***** DATASET RECORDS
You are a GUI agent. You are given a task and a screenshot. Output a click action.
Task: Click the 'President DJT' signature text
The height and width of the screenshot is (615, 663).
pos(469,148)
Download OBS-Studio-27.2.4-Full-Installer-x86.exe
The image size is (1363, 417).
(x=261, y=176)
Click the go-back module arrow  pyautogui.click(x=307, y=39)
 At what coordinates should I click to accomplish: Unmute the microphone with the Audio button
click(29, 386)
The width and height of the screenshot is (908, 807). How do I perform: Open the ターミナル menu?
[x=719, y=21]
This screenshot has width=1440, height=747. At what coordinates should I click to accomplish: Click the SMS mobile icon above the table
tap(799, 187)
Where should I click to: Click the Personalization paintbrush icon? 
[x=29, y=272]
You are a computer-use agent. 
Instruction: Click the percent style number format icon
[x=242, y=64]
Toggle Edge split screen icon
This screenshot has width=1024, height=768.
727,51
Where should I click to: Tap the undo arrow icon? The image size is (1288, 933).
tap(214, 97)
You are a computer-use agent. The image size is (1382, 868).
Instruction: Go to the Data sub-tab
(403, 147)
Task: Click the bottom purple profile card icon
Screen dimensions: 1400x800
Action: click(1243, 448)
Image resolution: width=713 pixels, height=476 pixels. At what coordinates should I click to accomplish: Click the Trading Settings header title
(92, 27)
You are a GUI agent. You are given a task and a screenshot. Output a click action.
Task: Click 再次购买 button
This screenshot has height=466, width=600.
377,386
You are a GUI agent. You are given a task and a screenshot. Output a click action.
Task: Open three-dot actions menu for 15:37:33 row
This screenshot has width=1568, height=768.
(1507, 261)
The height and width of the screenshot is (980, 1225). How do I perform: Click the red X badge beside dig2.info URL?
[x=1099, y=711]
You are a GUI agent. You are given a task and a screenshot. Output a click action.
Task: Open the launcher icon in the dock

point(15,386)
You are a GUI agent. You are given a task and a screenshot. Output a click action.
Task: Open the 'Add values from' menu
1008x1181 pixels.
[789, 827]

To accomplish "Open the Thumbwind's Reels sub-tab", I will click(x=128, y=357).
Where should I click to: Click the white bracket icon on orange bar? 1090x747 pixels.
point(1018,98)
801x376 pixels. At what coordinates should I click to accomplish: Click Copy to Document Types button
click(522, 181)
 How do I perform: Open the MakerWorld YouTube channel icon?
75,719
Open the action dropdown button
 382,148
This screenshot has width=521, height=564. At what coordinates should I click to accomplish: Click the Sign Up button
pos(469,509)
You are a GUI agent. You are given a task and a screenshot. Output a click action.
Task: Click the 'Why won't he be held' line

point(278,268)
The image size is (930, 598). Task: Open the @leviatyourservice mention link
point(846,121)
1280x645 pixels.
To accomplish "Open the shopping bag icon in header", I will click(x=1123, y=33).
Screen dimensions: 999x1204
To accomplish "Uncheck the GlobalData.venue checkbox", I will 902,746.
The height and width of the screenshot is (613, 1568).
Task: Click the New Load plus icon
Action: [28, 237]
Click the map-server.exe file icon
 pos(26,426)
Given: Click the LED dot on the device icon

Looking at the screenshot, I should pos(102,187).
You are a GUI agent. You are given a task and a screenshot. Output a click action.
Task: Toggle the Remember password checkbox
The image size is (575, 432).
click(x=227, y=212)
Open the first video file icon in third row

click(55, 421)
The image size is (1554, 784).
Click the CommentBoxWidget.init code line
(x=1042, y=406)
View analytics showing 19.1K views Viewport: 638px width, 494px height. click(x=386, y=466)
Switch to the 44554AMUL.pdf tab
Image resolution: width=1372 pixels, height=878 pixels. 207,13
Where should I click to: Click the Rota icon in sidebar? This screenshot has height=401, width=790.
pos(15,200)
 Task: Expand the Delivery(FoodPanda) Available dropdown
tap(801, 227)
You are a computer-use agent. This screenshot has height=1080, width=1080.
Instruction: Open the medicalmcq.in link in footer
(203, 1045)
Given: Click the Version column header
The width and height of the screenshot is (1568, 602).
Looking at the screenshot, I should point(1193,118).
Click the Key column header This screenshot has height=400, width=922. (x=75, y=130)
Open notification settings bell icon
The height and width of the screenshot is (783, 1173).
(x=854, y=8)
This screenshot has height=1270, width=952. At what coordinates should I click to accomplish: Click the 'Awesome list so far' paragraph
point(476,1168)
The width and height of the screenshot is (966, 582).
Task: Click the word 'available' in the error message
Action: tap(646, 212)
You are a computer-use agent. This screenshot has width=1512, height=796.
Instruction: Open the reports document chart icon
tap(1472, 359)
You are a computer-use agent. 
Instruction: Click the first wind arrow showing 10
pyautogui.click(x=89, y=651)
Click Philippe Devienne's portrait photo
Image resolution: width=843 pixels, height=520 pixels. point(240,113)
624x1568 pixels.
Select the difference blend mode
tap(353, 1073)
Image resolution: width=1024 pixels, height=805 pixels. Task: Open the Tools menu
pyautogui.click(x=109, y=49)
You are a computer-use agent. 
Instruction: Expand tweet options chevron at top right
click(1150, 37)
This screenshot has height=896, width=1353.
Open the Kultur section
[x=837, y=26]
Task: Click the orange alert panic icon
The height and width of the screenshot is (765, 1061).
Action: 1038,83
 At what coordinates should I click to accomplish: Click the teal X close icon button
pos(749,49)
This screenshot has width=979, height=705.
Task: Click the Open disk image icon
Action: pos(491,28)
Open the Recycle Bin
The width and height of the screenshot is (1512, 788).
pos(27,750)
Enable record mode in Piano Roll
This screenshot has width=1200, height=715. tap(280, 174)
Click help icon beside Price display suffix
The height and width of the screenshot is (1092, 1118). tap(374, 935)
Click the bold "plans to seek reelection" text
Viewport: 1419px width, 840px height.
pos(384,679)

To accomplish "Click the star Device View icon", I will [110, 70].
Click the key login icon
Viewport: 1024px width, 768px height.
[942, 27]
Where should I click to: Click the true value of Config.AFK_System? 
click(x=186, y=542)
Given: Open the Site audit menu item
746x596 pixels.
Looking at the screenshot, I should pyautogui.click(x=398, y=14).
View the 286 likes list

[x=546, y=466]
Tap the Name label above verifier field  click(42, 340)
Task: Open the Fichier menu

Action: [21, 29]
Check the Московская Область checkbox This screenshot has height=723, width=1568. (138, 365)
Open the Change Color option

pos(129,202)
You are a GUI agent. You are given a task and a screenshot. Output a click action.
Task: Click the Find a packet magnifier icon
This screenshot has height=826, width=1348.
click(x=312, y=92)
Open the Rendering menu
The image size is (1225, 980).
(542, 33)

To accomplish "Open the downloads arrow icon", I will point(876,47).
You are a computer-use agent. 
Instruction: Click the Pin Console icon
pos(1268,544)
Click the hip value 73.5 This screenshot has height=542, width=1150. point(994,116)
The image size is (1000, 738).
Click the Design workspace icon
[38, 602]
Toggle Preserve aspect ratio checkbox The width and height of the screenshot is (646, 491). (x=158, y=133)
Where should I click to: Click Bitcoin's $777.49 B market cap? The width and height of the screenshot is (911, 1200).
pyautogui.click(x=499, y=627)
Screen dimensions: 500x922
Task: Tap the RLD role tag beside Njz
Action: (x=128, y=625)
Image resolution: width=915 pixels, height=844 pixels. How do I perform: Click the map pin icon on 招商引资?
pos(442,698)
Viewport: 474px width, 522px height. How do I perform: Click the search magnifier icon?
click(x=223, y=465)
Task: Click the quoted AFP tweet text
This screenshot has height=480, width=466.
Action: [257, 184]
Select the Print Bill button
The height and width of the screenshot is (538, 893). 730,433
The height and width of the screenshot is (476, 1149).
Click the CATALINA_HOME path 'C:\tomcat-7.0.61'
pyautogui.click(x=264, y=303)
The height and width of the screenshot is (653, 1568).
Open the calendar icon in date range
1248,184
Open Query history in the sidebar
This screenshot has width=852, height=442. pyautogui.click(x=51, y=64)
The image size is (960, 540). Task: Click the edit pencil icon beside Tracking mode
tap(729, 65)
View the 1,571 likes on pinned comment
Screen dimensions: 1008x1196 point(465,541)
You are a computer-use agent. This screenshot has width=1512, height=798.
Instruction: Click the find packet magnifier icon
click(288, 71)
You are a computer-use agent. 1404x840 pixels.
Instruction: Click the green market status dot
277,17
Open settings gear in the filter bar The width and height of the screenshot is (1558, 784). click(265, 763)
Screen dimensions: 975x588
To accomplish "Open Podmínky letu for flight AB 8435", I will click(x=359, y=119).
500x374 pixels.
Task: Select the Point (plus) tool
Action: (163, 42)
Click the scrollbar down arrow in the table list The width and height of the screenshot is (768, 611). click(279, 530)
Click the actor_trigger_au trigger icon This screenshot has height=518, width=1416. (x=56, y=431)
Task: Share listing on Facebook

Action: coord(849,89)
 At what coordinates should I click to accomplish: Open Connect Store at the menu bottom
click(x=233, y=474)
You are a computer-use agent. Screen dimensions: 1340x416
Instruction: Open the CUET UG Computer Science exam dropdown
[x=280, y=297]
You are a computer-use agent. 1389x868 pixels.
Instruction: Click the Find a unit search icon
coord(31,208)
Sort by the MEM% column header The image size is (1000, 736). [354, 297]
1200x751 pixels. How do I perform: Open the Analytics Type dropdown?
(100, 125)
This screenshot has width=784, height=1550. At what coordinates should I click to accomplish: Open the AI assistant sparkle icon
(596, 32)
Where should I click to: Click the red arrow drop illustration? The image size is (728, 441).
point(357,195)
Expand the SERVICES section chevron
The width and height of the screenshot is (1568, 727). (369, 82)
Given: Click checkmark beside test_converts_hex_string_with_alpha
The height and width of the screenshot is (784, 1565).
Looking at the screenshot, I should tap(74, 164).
**********
* EXERCISE *
Only one part of the material above is to be transcribed, namely the lines starting with the line that has "Task: Click the 'Why won't he be held' line" and going on through the line that has "Screen dimensions: 999x1204", exactly as they stand.

* TASK ANSWER *
Task: Click the 'Why won't he be held' line

point(278,268)
The image size is (930, 598). Task: Open the @leviatyourservice mention link
point(846,121)
1280x645 pixels.
To accomplish "Open the shopping bag icon in header", I will click(x=1123, y=33).
Screen dimensions: 999x1204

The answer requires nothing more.